COMPLETE THE FOLLOWING:
A - Return, word for word, the part of the text on incense that opens with the words containing "- Many people" and closes with "in the Cathedral of Santiago de Compostela.".
B - According to the text on incense, how long has Fran been producing incense?
=== TEXT UNDER STUDY ===
Incense is a substance that is burnt to produce a sweet smell. At Home on earth we use it to make people feel comfortable in our shop. However, it has several uses:
- In meditation, incense is burned to help the practitioner achieve states of clarity, focus and calm.
- Many people burn incense to appreciate its smell, without assigning any other specific significance to it.
- It is also used often by people who smoke indoors, and do not want the scent to linger.
- Incense made from materials such as citronella can repel mosquitoes and other aggravating, distracting or pestilential insects.
- The regular burning of direct combustion incense has been used for chronological measurement in incense clocks.
- The last example of its use is the giant Botafumeiro thurible which swings from the ceiling of the Cathedral of Santiago de Compostela. Incense is used in part to mask the scent of the many tired, unwashed pilgrims huddled together in the Cathedral of Santiago de Compostela.
The incense of Fran
Fran is one of our incense suppliers, he is producing it since three years ago. It has a purely manual method, and therefore it is quite slow. Fran would like that people use his incense to energetically clean spaces or people as used by shamans and medicine men in the jungle.
He has an inspiration: “the smells and resins of the Peruvian jungle like rosewood and copal. After having been in this jungle, I had the idea of making these incense sticks, totally natural, without any chemicals or phosphorus oils”.
The materials he uses to create the incense are Arabic gum, natural glue of a tree, bamboo charcoal, distilled water, cornmeal, plants and natural resins, bamboo sticks and sawdust.
Finally, Fran discovers his secret to make incense. He explains that “first, I bray all the resins and plants. Then I mix all the powdered materials until it gets like a paste. After that, I pass them through a tube, insert a bamboo stick, one by one, and coat the outside of the incense with plants or sawdust”.
=== RAW DATA ===
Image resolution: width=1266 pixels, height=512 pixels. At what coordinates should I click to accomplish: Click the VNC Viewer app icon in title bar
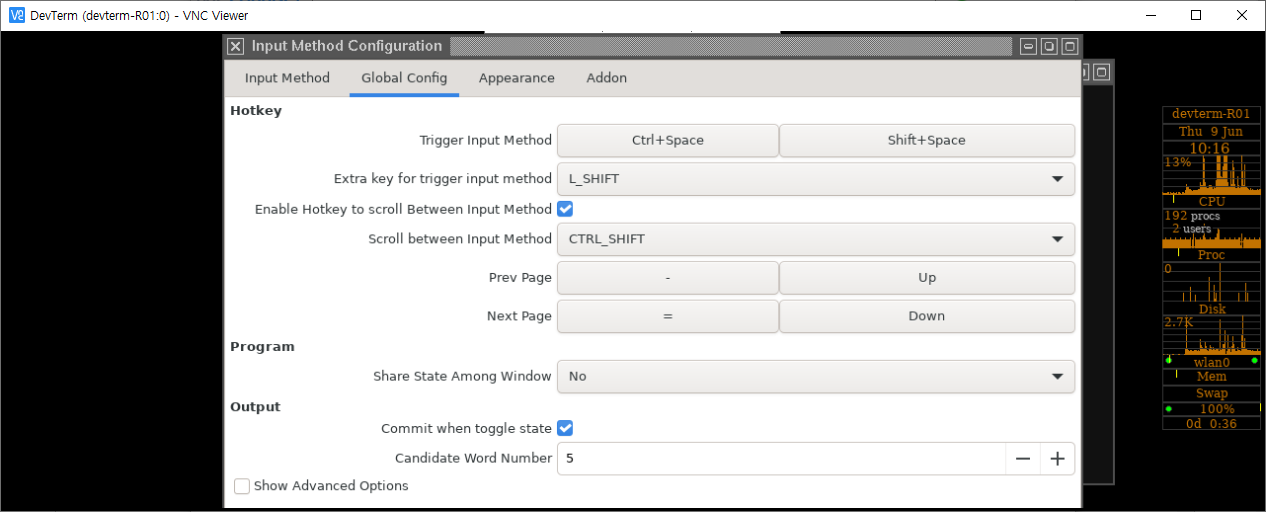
===
ANSWERS TO THE PROBLEMS:
A -
- Many people burn incense to appreciate its smell, without assigning any other specific significance to it.
- It is also used often by people who smoke indoors, and do not want the scent to linger.
- Incense made from materials such as citronella can repel mosquitoes and other aggravating, distracting or pestilential insects.
- The regular burning of direct combustion incense has been used for chronological measurement in incense clocks.
- The last example of its use is the giant Botafumeiro thurible which swings from the ceiling of the Cathedral of Santiago de Compostela. Incense is used in part to mask the scent of the many tired, unwashed pilgrims huddled together in the Cathedral of Santiago de Compostela.

B - Fran has been producing incense for three years.